EXERCISES »
1) In the passage on the Yagwang collective, in what year did the duo form?
2) From the rows, output as a numbered list the lines starting with the line containing "Where should I" and going on through the line containing "point(281,39)", skipping blank lines and leaving out the pictures.

EXTRACTED TEXT »
★ ★ ★ ★
Yagwang is
a visual arts collective consisting of Kim Terri (b. 1993) and Jeon In (b.
1995). Since its formation in 2021, the duo has carved out a distinctive
trajectory in contemporary Korean art through multi-media works centered on
queer discourse—particularly lesbian narratives. Crossing genres such as video,
performance, installation, sculpture, and painting, they have persistently
experimented with subverting fixed notions of identity and reconstructing
space-times for existences outside of normative frameworks.
Their
founding work, Lubricant(2021), and its expanded form in
their first solo exhibition 《Lubricant》 (Windmill, 2022) placed queer—particularly lesbian—sexuality at the
center, twisting fixed visual and conceptual frameworks of gender while
responding to the discordant timelines of the present. In this context, they
summoned generational queer experiences through the Russian female music duo
t.A.T.u. in Lantern, reflected club culture
in LATE(X), and transformed the exhibition space into a
lesbian club in the performance Lick my heart, creating
a platform for articulating previously unseen lives and desires.
★ ★ ★ ★
STORED DATA »
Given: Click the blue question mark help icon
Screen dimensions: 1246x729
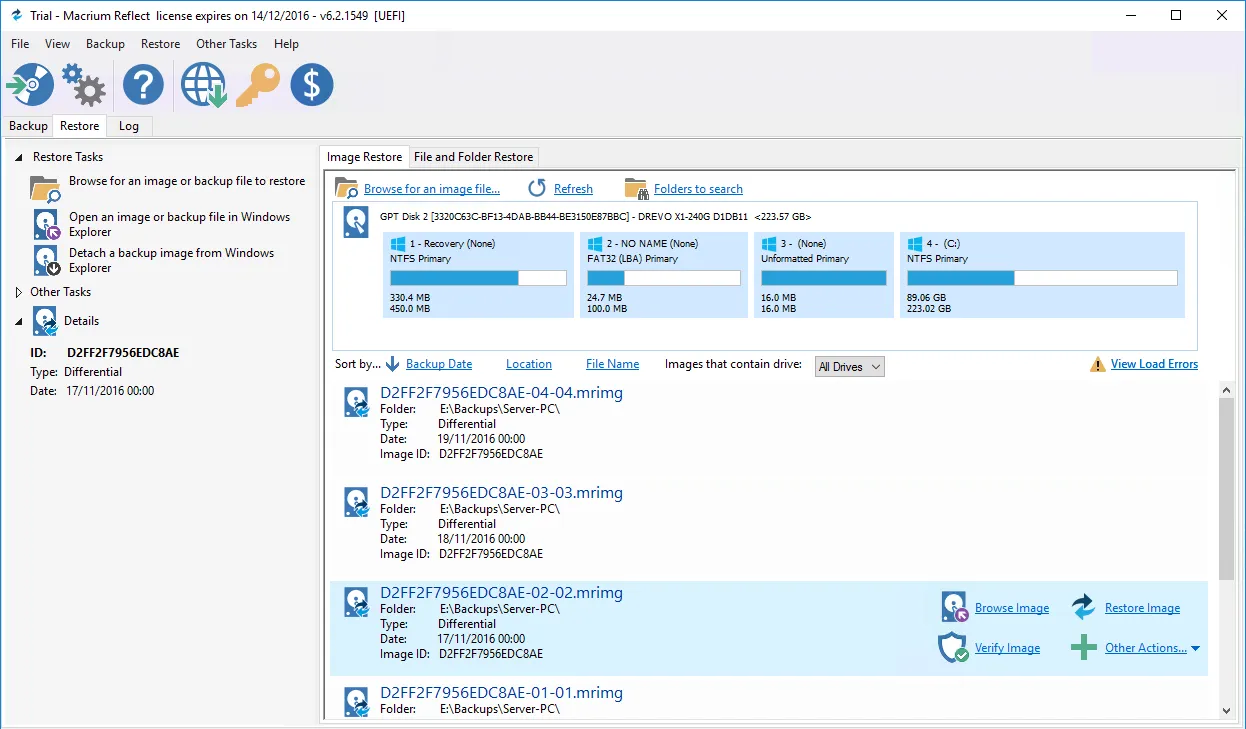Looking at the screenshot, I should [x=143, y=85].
★ ★ ★ ★
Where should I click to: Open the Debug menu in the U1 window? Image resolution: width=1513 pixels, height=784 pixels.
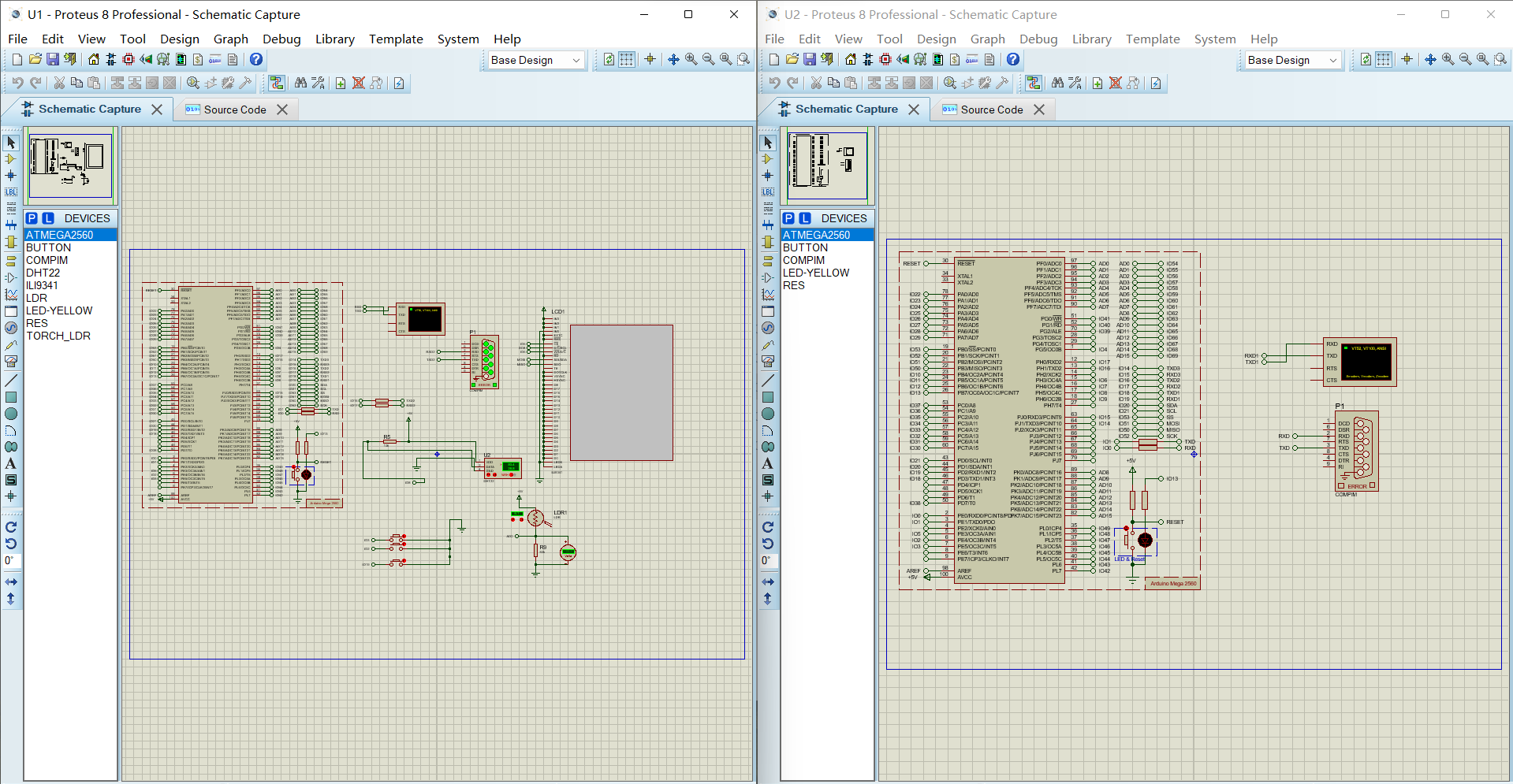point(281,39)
★ ★ ★ ★
RESPONSES »
1) 2021

2)
1. Where should I click to: Open the Debug menu in the U1 window? Image resolution: width=1513 pixels, height=784 pixels.
2. point(281,39)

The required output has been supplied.